Studio album by Moonspell
- Released: 24 April 2006
- Recorded: November 2005
- Genre: Gothic metal; melodic death metal; melodic black metal;
- Length: 52:02, 59:29 (with hidden track)
- Label: SPV/Steamhammer
- Producer: Waldemar Sorychta

Moonspell chronology
| The Antidote (2003) | Memorial (2006) | The Great Silver Eye (2007) |

= Memorial (Moonspell album) =

Memorial is the seventh studio album by Portuguese gothic metal band Moonspell, released on 24 April 2006 by SPV/Steamhammer. The album is available in three versions: a standard edition, a Portugal exclusive with the "Phantom North" bonus track, and a limited digipak edition with the "Atlantic" bonus track.

Given request 1 ▸
Answer these questions from the Memorial album text:
(a) Who produced the album?
(b) In what month and year was it recorded?
(c) Which bonus track does the limited digipak edition include?
The listing below has no connection to the Memorial album text.

Entries on where items appear ▸
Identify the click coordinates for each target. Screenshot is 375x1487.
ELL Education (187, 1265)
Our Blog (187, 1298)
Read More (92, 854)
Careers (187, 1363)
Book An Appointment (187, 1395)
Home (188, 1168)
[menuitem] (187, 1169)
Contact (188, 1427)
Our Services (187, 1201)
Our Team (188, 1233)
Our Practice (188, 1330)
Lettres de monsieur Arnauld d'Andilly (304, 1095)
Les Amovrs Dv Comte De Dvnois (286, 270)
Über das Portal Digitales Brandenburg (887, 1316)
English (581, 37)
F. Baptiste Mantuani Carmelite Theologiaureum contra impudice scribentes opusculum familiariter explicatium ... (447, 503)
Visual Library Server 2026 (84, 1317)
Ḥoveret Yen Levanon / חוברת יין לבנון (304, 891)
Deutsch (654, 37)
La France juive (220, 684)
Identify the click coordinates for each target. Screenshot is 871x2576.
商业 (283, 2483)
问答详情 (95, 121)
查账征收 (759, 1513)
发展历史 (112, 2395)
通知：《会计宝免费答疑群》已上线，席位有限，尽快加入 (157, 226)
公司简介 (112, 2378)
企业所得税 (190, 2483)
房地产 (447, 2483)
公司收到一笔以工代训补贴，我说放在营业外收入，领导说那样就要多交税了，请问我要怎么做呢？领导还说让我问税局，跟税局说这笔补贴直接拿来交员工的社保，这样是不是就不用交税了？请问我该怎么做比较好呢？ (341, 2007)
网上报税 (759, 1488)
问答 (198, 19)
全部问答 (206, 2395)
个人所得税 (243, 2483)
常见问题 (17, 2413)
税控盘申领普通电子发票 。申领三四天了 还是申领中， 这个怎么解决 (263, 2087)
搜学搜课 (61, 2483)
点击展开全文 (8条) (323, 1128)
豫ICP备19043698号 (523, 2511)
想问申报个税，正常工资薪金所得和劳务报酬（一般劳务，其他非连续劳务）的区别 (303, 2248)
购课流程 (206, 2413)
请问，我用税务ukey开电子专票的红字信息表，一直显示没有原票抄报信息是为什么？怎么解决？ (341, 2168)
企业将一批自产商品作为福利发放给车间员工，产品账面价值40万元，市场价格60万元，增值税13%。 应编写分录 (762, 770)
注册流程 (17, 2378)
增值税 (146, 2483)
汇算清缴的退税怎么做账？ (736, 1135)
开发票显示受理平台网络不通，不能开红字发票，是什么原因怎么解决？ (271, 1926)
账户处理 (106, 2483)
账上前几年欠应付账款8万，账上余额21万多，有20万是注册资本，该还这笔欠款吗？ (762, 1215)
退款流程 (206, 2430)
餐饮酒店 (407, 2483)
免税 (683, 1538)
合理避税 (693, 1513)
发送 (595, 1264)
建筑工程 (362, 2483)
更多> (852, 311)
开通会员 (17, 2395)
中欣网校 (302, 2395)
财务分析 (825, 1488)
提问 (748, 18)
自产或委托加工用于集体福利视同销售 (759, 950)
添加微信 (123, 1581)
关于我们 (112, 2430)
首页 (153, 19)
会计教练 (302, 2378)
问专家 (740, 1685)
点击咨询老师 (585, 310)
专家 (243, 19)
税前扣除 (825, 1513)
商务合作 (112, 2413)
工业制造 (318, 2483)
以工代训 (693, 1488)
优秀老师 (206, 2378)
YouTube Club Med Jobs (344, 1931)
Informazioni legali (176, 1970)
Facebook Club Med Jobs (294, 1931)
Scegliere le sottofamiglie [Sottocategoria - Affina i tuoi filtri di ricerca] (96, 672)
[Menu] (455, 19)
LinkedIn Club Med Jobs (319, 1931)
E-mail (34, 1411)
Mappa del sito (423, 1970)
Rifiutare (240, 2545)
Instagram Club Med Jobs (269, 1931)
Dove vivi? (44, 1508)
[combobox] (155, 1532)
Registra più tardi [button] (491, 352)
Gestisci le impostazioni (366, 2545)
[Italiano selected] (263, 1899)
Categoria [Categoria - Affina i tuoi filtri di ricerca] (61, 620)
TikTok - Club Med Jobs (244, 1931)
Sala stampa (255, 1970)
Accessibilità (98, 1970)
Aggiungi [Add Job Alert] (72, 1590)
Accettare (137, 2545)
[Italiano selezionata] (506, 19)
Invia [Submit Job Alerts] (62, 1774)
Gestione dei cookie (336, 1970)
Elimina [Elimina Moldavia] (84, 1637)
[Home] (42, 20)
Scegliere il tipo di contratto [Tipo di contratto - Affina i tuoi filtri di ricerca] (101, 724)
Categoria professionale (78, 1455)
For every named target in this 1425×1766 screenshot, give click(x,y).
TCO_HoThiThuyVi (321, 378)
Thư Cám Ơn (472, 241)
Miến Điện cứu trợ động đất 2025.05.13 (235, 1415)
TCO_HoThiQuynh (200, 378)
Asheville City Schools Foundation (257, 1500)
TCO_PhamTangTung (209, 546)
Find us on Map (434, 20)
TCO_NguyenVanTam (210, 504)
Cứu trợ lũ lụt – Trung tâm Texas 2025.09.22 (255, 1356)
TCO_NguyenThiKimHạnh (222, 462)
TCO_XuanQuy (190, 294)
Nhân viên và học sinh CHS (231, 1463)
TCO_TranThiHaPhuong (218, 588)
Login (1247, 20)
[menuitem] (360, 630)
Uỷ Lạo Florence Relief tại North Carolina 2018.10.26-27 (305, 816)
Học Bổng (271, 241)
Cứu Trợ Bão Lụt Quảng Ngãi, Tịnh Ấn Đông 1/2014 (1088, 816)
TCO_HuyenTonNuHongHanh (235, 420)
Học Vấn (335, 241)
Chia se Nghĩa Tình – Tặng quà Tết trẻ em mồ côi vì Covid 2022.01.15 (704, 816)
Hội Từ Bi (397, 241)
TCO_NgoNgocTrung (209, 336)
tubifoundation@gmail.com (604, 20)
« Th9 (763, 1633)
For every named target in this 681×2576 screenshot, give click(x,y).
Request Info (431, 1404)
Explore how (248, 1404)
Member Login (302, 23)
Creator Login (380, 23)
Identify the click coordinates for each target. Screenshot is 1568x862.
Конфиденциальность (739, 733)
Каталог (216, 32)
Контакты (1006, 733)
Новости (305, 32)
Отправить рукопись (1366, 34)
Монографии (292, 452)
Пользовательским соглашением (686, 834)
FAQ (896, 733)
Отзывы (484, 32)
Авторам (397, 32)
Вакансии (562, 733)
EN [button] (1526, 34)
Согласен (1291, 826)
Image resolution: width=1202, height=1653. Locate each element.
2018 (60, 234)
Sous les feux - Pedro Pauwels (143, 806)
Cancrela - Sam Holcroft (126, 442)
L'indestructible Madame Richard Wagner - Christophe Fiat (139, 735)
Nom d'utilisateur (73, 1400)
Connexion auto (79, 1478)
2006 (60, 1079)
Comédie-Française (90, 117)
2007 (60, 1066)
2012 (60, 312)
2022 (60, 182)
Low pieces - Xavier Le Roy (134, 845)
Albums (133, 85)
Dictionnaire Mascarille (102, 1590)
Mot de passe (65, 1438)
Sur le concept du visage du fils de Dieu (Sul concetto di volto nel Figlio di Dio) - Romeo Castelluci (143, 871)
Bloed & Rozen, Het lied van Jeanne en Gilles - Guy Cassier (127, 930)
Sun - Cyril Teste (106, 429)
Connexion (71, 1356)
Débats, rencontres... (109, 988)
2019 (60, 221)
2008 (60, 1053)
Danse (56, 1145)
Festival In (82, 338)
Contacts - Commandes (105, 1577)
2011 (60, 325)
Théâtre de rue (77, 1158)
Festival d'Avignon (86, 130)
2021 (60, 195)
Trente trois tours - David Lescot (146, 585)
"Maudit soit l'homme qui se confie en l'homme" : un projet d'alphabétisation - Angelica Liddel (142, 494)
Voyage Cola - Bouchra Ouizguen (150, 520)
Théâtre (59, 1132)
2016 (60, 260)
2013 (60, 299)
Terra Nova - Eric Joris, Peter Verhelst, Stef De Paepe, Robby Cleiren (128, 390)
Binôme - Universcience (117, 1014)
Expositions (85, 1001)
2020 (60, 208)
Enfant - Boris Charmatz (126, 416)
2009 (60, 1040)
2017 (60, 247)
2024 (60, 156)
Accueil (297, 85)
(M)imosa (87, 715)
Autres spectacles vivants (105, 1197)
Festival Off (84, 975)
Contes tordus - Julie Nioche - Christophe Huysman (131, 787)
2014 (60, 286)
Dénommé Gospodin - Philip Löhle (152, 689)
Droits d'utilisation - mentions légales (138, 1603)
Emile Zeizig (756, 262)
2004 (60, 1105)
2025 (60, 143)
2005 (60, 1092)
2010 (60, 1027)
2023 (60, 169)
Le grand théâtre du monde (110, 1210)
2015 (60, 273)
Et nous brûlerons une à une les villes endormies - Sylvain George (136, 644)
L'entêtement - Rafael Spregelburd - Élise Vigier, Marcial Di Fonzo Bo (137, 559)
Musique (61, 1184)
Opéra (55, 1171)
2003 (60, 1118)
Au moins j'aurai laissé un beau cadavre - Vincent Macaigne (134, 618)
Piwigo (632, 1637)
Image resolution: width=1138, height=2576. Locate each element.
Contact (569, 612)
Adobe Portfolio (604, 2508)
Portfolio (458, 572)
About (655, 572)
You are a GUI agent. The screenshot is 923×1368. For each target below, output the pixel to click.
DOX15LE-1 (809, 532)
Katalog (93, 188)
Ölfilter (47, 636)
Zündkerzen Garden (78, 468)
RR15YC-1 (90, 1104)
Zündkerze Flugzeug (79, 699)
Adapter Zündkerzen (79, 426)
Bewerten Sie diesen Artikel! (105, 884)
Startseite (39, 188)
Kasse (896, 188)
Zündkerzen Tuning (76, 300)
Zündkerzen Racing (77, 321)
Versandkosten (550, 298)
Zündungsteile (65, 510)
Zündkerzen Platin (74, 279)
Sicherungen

Given request 2 ▸ Reproduce word for word the lines of the listing from the line containing "Bloed & Rozen, Het" through the line containing "Dénommé Gospodin - Philip Löhle (152, 689)", with both of those lines included.

Full solution 1 ▸
(a) Waldemar Sorychta
(b) November 2005
(c) "Atlantic"

Full solution 2 ▸
Bloed & Rozen, Het lied van Jeanne en Gilles - Guy Cassier (127, 930)
Sun - Cyril Teste (106, 429)
Connexion (71, 1356)
Débats, rencontres... (109, 988)
2019 (60, 221)
2008 (60, 1053)
Danse (56, 1145)
Festival In (82, 338)
Contacts - Commandes (105, 1577)
2011 (60, 325)
Théâtre de rue (77, 1158)
Festival d'Avignon (86, 130)
2021 (60, 195)
Trente trois tours - David Lescot (146, 585)
"Maudit soit l'homme qui se confie en l'homme" : un projet d'alphabétisation - Angelica Liddel (142, 494)
Voyage Cola - Bouchra Ouizguen (150, 520)
Théâtre (59, 1132)
2016 (60, 260)
2013 (60, 299)
Terra Nova - Eric Joris, Peter Verhelst, Stef De Paepe, Robby Cleiren (128, 390)
Binôme - Universcience (117, 1014)
Expositions (85, 1001)
2020 (60, 208)
Enfant - Boris Charmatz (126, 416)
2009 (60, 1040)
2017 (60, 247)
2024 (60, 156)
Accueil (297, 85)
(M)imosa (87, 715)
Autres spectacles vivants (105, 1197)
Festival Off (84, 975)
Contes tordus - Julie Nioche - Christophe Huysman (131, 787)
2014 (60, 286)
Dénommé Gospodin - Philip Löhle (152, 689)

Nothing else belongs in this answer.